Epicor wraps CRM in .Net

Epicor on Monday unveiled its Customer Relationship Management application, built for the Microsoft .Net architecture and targeted at the mid-market.

Unlike other CRM offerings for small and medium-sized businesses that have been wrapped as a Web service, Epicor's Clientele CRM has been built natively to support Web services, thus giving customers access to Epicor's existing application in a highly configurable, easily customizable environment via Microsoft Visual Studio, according to company officials.

Key features include published interfaces to which any vendor can write many sources for any extension, including Clientele development, VARs and Clientele professional services. In addition, Epicor -- which offers customer support, sales and marketing and customer portal CRM functionality -- has designed a smart client approach designed to provide a rich user experience.

While other CRM vendors like Oynx, Pivotal and even Microsoft's own Great Plains have built in support for .Net, their applications were based on older code and wrapped as Web services, said Kevin Scott, an analyst with AMR Research in Boston.

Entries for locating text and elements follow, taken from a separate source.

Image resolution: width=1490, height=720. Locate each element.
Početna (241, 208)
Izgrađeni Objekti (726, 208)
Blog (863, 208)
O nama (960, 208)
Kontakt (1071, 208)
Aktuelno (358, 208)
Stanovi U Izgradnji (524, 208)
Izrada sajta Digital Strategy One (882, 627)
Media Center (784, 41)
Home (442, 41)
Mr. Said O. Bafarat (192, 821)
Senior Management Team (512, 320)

From a development standpoint, Microsoft-centric shops would have tighter integration with Epicor, Scott said. "People are looking for tight integration with (Microsoft) Outlook. You would think that it would be more scalable and stable being built on .Net."

While Microsoft has several servers they describe as .Net servers, Epicor is going a step further to use the .Net client framework and Visual Studio .Net to develop applications, said Greg Horton director of marketing for Epicor's Clientele group.

"(Customers) would like reassurance that the application will be able to grow with them," Horton said. "The .Net architecture is particularly valuable because of its ability to scale by adding hardware and configuring Web services to work across multiple servers."

In addition, Epicor will have an advantage over its competitors in the CRM space because it is taking mature functionality and moving it to the new platform as opposed to wrapping existing applications as Web services, Horton added.

"When you wrap applications you're introducing another layer of software which means another layer of potential bugs and problems," he said.

Epicor's Clientele CRM .Net offering is now in beta; the company will be rolling out modules between now and the second quarter of 2003. The company also is developing a customer self-service portal based on .Net, which will be beta tested in July, Horton added.